Monday, October 22, 2007

"Oh therapy can you please fill the void?"

"Many Americans insist that everyone have a positive attitude," begins psychologist Barbara Held in her piece for the NPR series This I Believe entitled A Positive Outlook Is Overrated. So insistent have we become that everyone always have a good attitude that it extends even to times, "when the going gets rough." We have become a culture obsessed with being happy all of the time. This is discernible, she continues, "From the self-help bookshelves to the Complaint-Free World Movement, the power of positive thinking is touted now more than ever as the way to be happy, healthy, wealthy and wise."

From there she gets to the crux of the matter, to that point in her essay that I wanted to shout AMEN!:

"The problem is that this demand for good cheer brings with it a one-two punch for those of us who cannot cope in that way: First you feel bad about whatever's getting you down, then you feel guilty or defective if you can't smile and look on the bright side. And I'm not even sure there always is a bright side to look on."

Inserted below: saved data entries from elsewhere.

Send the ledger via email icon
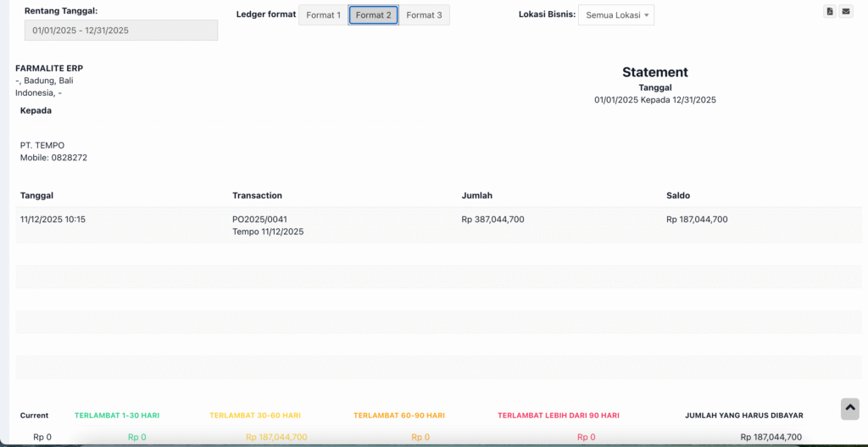The height and width of the screenshot is (447, 868). 846,11
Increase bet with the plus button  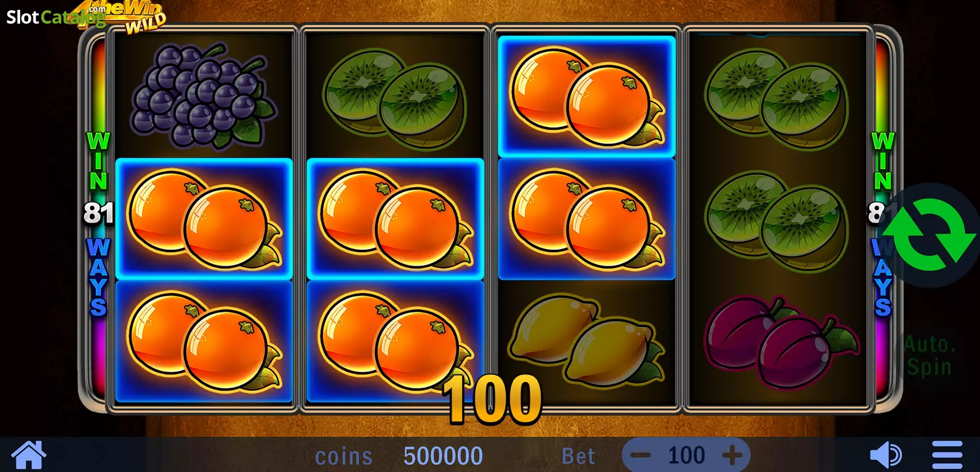coord(732,455)
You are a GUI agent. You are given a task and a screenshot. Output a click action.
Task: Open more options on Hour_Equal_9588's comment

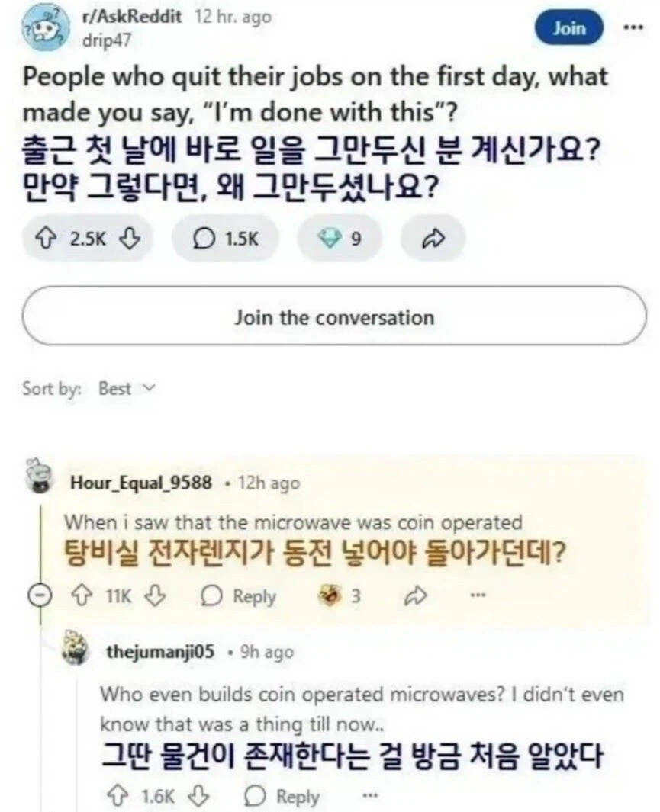tap(477, 595)
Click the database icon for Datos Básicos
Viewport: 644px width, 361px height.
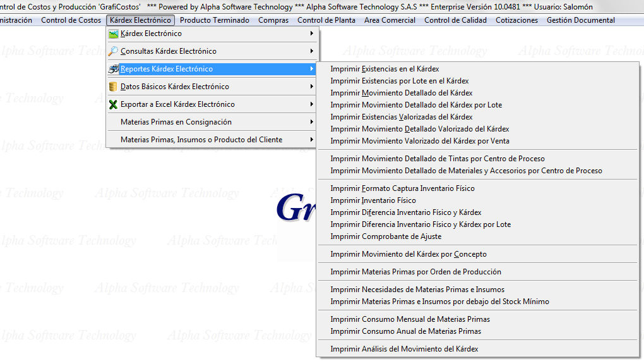click(114, 87)
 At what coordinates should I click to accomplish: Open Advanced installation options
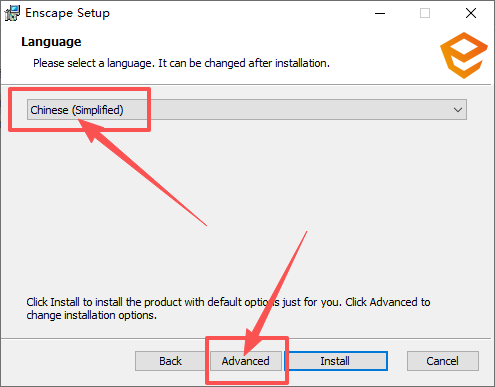[246, 361]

There are two more points Dr. Held makes that are worth repeating, the first has to do with a personal experience that she had with physical illness, a flu that resulted in her having viral meningitis from which her physician assured her that she "would make a full recovery." Nonetheless, she was left "traumatized by the weeks of undiagnosed pain. I really thought I had a brain tumor or schizophrenia. Being a psychologist didn't help; I was an emotional wreck.

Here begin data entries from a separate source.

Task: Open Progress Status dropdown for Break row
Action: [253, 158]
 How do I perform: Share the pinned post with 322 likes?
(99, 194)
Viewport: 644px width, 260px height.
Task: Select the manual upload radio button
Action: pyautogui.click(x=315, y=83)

Fortunately it happened that my next-door neighbor was a brilliant psychiatrist, Aldo Llorente from Cuba. I asked him, 'Aldo, am I a schizophrenic?'

"'Professor,' he pronounced, 'you are a mess, but you are not a mentally ill mess. You are just terrified.'"

The second point worth repeating has to do with her own psycho-therapeutic practice: "Some of my one-session 'cures' have come from reminding people that life can be difficult, and it's OK if we're not happy all of the time" (underlined and emboldened emphasis mine). Of course, it is not okay if we're unhappy all of the time, just to pre-empt any destroyers of straw men.

So vexing is such a point-of-view that, despite its common sense and naturalness, I am fighting off the temptation to apologize for drawing attention to it, but her point is too important for that and I thank Dr. Held. For more of her perspective, from the This I Believe page, you can listen to her talk on NPR's Talk of the Nation back in August 2000. Among her several books is Stop Smiling, Start Kvetching: A 5-Step Guide to Creative Complaining. The word Kvetch comes from Yiddish kvetshn, which means "to squeeze, to complain". The Yiddish, in turn, finds its roots in the Middle High German word quetzen, quetschen, "to squeeze".